Could you say a bit about why you chose a female protagonist and this kind of plot focusing on the quest to find her daughter, and what the implications of your choice are for the mode of cli-fi that we get?

PA: Thank you for this sensitive reading of my book. This was something I was very keen to do, actually. We’ve all read stories in which the protagonist, in the face of overwhelming injustice, ventures out and brings down the system. Inevitably, this protagonist is male. I wanted to examine a different kind of courage: fortitude and resilience.

In patriarchies like the one I live in, many women suffer great injustice silently. I began to think about what it would like to be a woman in a society like the one I wanted to write about, and it seemed to me that along with the depredations enabled by a society falling apart she would face a number of challenges because of her gender as well. The promised land of other fictions usually seems rather fake to me, a writerly cop-out. If all the world is a mess, how come some people escape this fate, and why are they so selfish, so invisible in their pocket utopia? Shalini’s courage comes from the fact that she faces unassailable odds and still finds a way to continue, to spend sixteen years working within the system as she looks for her daughter.

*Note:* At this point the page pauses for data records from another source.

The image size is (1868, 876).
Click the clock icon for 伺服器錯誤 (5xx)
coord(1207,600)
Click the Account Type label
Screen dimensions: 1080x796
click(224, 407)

The starting point of my book was the separation between Shalini and Leila – the bond between daughter and mother, in all its complexity, seemed to me one that no authority or circumstance could sever. In my book they have been kept apart for so long, yet there is no other thought Shalini has than seeing her daughter again, even if only once. That kind of strength is remarkable to me. And it seemed to me the best story to tell, the one I wanted to tell.